Durante las presentaciones, cada grupo demostró no solo creatividad, sino también un entendimiento profundo de los conflictos que pueden surgir entre compañeros y cómo resolverlos de manera positiva. Algunos temas abordados fueron la exclusión, los prejuicios y las burlas, lo que permitió que tanto los actores como los espectadores se identificaran con las situaciones representadas.
Al término de las obras, invité a los alumnos a reflexionar sobre los mensajes transmitidos, enfatizando que no se trataba solo de un ejercicio teatral, sino de una oportunidad para mejorar la convivencia en el aula. Fue en este momento cuando un alumno se levantó, visiblemente conmovido, para dirigirse a todos. Con valentía, expresó su compromiso de no causar más conflictos y pidió disculpas a aquellos compañeros a quienes alguna vez había ofendido o hecho sentir mal.

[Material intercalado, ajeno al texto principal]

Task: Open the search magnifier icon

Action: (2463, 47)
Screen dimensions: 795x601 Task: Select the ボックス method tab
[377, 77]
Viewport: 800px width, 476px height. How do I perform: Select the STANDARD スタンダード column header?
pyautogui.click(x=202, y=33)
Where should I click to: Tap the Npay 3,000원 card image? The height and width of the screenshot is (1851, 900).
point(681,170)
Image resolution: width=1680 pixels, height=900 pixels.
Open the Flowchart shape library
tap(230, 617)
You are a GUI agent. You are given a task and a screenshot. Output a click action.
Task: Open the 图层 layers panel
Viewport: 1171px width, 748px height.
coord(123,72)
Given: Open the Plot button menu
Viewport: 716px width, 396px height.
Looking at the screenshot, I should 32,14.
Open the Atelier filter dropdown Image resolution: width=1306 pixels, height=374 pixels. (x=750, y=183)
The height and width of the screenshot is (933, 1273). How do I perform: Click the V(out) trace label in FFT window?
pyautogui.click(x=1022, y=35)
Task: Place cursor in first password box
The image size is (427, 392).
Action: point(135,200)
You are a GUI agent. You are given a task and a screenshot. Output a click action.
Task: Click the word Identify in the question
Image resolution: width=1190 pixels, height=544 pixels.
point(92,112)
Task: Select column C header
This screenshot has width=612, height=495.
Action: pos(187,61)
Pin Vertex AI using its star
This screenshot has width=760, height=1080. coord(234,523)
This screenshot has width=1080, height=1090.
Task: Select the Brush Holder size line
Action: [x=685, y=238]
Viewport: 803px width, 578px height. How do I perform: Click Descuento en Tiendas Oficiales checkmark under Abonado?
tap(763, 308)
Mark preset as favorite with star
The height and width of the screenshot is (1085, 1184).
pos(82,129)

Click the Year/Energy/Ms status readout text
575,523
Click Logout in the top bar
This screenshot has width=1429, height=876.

Este acto de honestidad y arrepentimiento fue recibido con una lluvia de aplausos, generando un momento de unión y empatía entre todos los presentes. Este día me recordó lo poderoso que puede ser el aprendizaje emocional dentro del contexto académico. Las obras no solo cumplieron su propósito de transmitir mensajes de reflexión, sino que también dieron espacio para que los alumnos exploraran y expresaran sus propios sentimientos.
El momento protagonizado por el alumno que pidió disculpas me reafirmó que crear espacios seguros y de respeto en el aula es fundamental. Estos momentos no se logran solo con instrucciones, sino con actividades que inviten a la introspección y al trabajo colaborativo. Además, reflexiono que mi papel como mediador va más allá de lo académico: es también acompañarlos en su crecimiento como personas.
Hoy fue un día que trascendió el aprendizaje curricular, logrando que los alumnos no solo se divirtieran y aprendieran sobre la comunicación y el trabajo en equipo, sino que también fortalecieran su conciencia emocional y social. Me siento agradecido de haber sido testigo de un momento tan significativo y reafirmo mi compromiso de seguir diseñando actividades que promuevan el desarrollo integral de mis alumnos.